The route passes through the counties of Staffordshire, Warwickshire, Gloucestershire and Solihull MBC, and also links to other long-distance paths: the Staffordshire Way, Centenary Way, Cotswold Way, Oxfordshire Way, Thames Path and Millennium Way.

From the Chase, the Heart of England Way curves south-east via Lichfield to the Tame Valley, then south-west through Meriden and Henley in Arden to Alcester, circling the eastern side of Birmingham but passing west of Coventry.

The lower section runs south more or less across the Vale of Evesham and the northern Cotswold Hills to Bourton-on-the-Water.

The Way sprang from an idea by Alcester Civic Society which, in responding to a questionnaire from Warwickshire County Council about the use of footpaths, proposed that some paths across the county be treated as key routes.

There was no official response, so in 1978 the society decided to promote their own route.

A committee comprising members from walking groups across the region was formed and they agreed to promote a route from Lichfield to Chipping Campden.

Quite soon they agreed to extend the route and link the Cotswold Way with the Staffordshire Way on Cannock Chase. It should be noted the whole route followed public rights of way or roads.

At first the route was called the West Warwickshire Way but it soon became the Heart of England Way. By 1979 all paths had been surveyed by participating clubs and a regional footpath agreed, at least on paper.

It was put to the relevant councils – Staffordshire, Warwickshire, West Midlands and Gloucestershire – but only the latter showed any interest.

Although the route followed only acknowledged rights of way there were obstructions, missing bridges and very few waymarks. In 1979 the committee wrote a guide which was published by Thornhill Press.

For several years they persisted in trying to get the route recognised but without success.

Once again the committee took the initiative and in 1982 began talking to farmers and landowners. Progress was made in building stiles and some obstruction were cleared and waymarks placed. Parish councils were approached and most supported the idea.

Finally, in the late 1980s, the Countryside Commission took an influential interest and Warwickshire County Council began to respond, building bridges and supplying materials for stiles.

A group of dedicated and enthusiastic amateurs had persisted in realising their dream, and the Heart of England Way was officially recognised as a Regional Long Distance Path. It was also incorporated as part of European path E2, which runs from Stranraer in Scotland to Nice in the south of France.

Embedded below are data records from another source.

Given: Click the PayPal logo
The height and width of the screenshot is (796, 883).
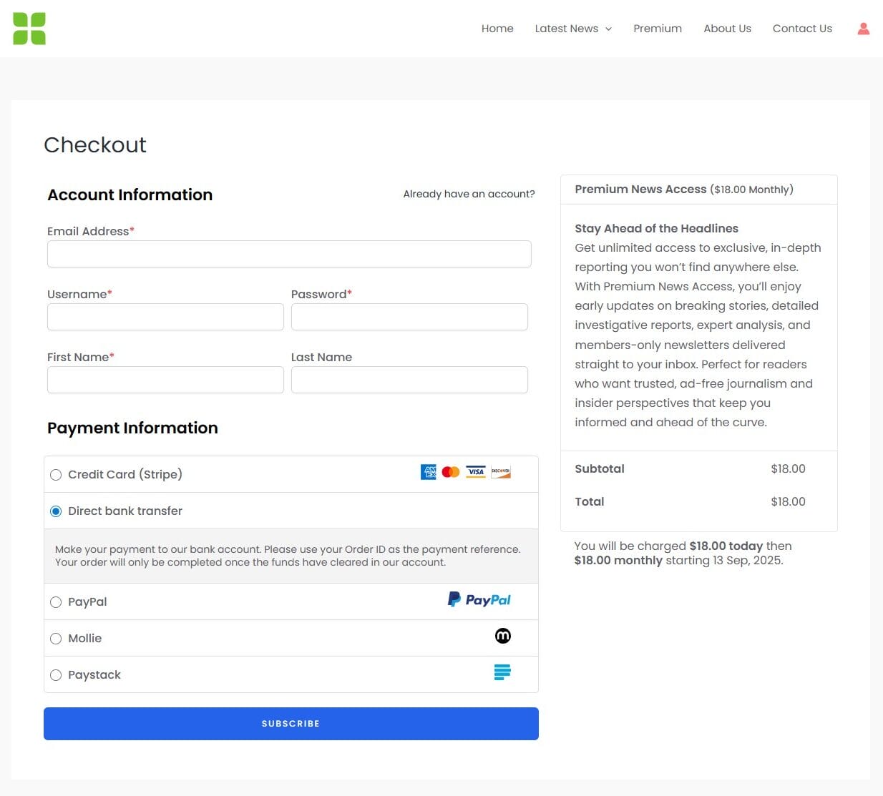Looking at the screenshot, I should tap(479, 599).
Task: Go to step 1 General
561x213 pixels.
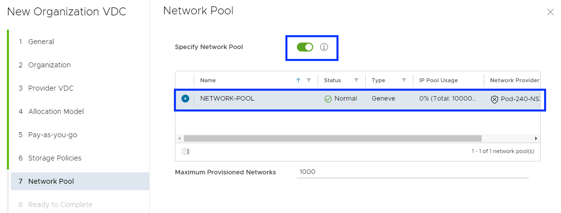Action: (x=41, y=42)
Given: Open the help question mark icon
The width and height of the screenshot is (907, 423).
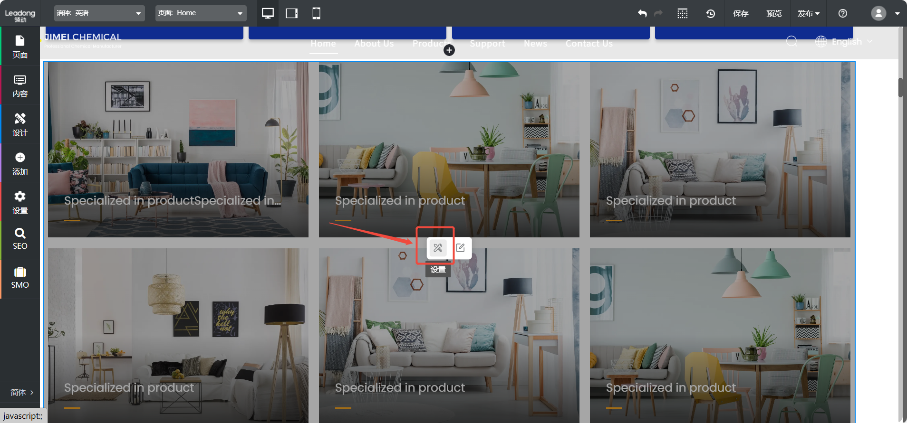Looking at the screenshot, I should pos(842,13).
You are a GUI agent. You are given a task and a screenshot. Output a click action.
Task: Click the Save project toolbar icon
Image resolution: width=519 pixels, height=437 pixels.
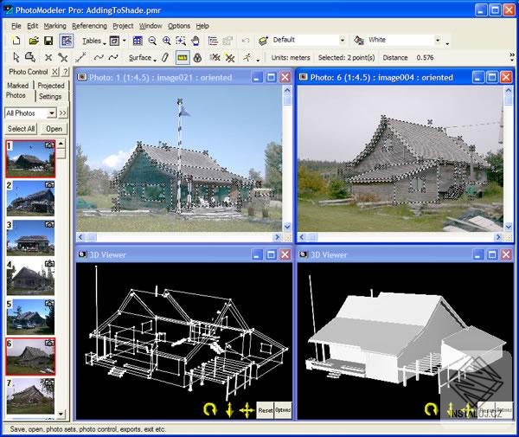tap(48, 41)
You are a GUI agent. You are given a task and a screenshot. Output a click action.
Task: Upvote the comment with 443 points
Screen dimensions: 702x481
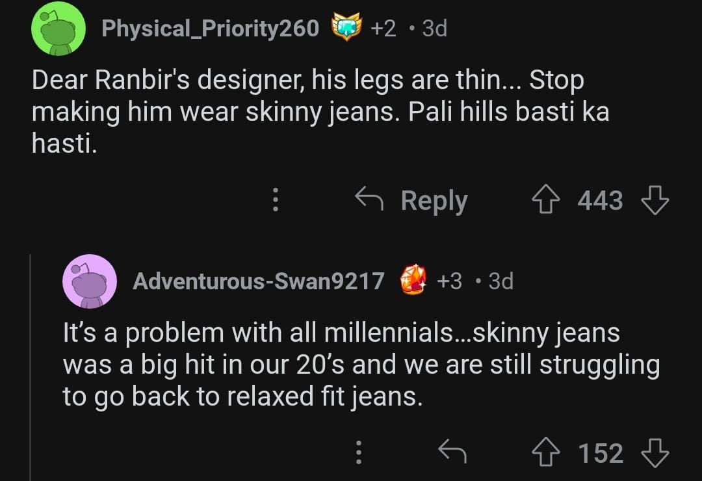point(546,200)
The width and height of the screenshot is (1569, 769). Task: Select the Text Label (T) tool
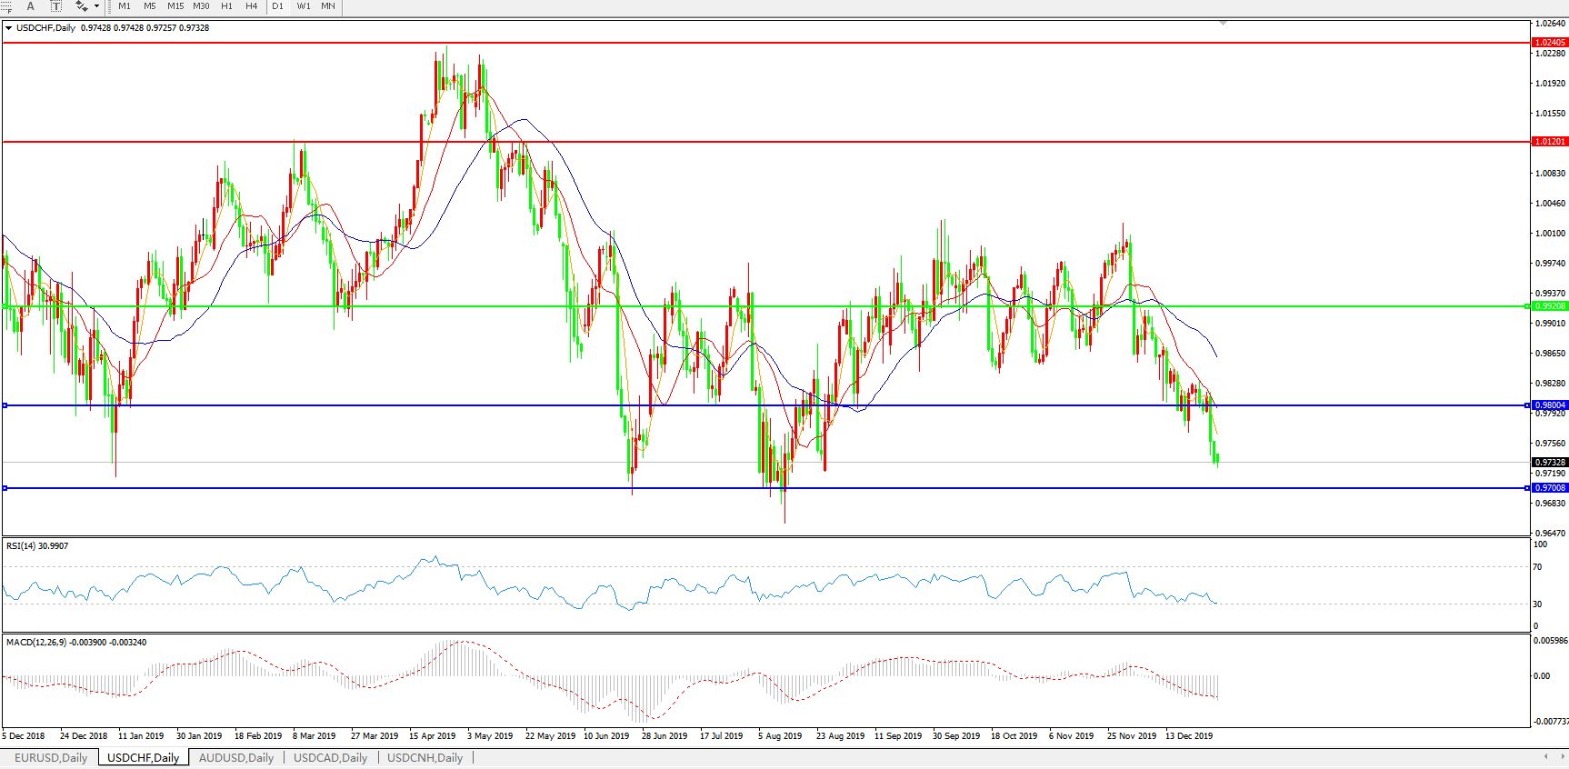click(x=55, y=6)
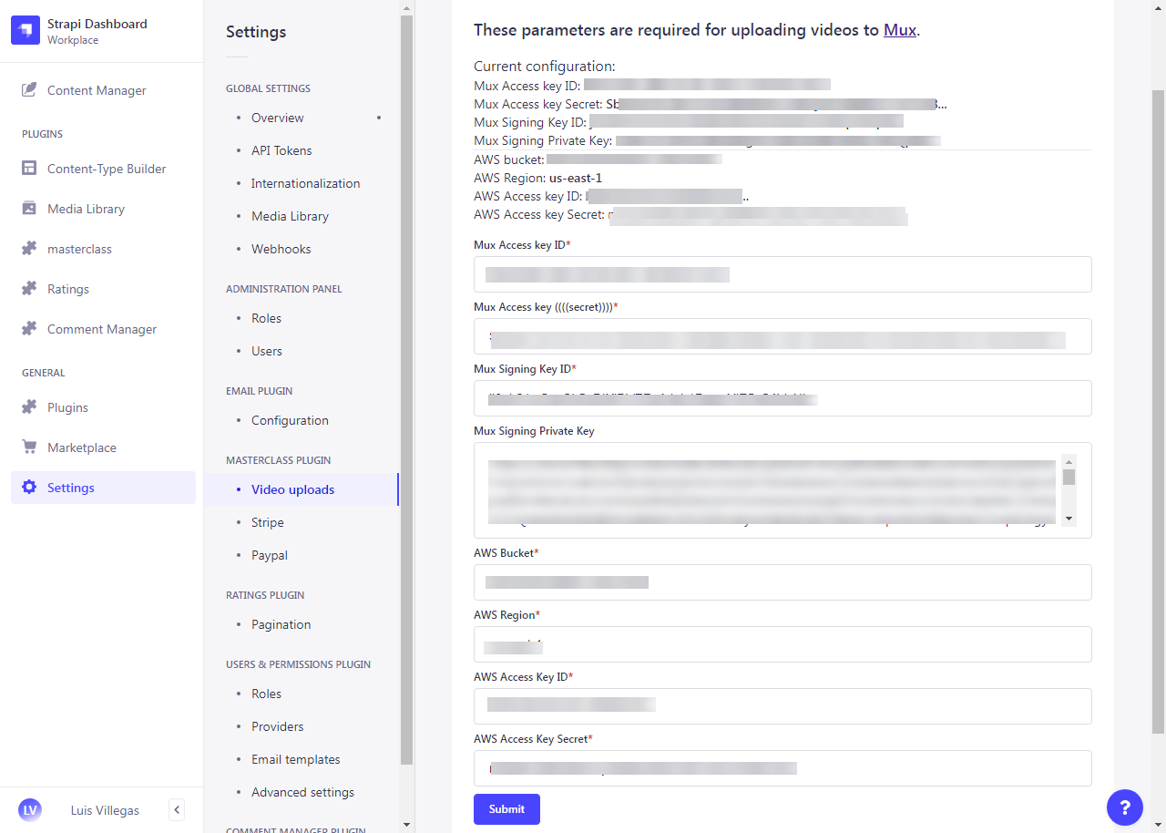Click the Ratings plugin puzzle icon
This screenshot has width=1166, height=833.
29,289
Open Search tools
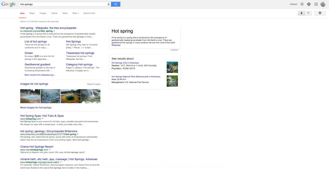Viewport: 329px width, 169px height. point(89,13)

The final accolade occurred on October 13,1990 when the Way was officially opened by Sir Derek Barber, Chairman of the Countryside Commission.

Back in 1982, the route’s steering committee was reformed as the Heart of England Way Association. Today it has two objectives: to maintain the Heart of England Way and the 26-mile Arden Way, which was also devised by the Association, together with the provision of a volunteer-led walks programme.

New guides for both routes have recently been written by a member and published.

The ways are maintained by a volunteer warden service – the Heart of England Way is split into 24 sections, each with a volunteer warden responsible for general surveillance, way marking and maintenance. The Arden Way is similarly wardened by six volunteers.

The association has a walks programme which provides volunteer-led five- or six-mile strolls through the local area on the first Wednesday and third Sunday of each month.

For the more ambitious, the association has a long-distance group which tackles long-distance regional routes further afield – this year, the Gritstone Way.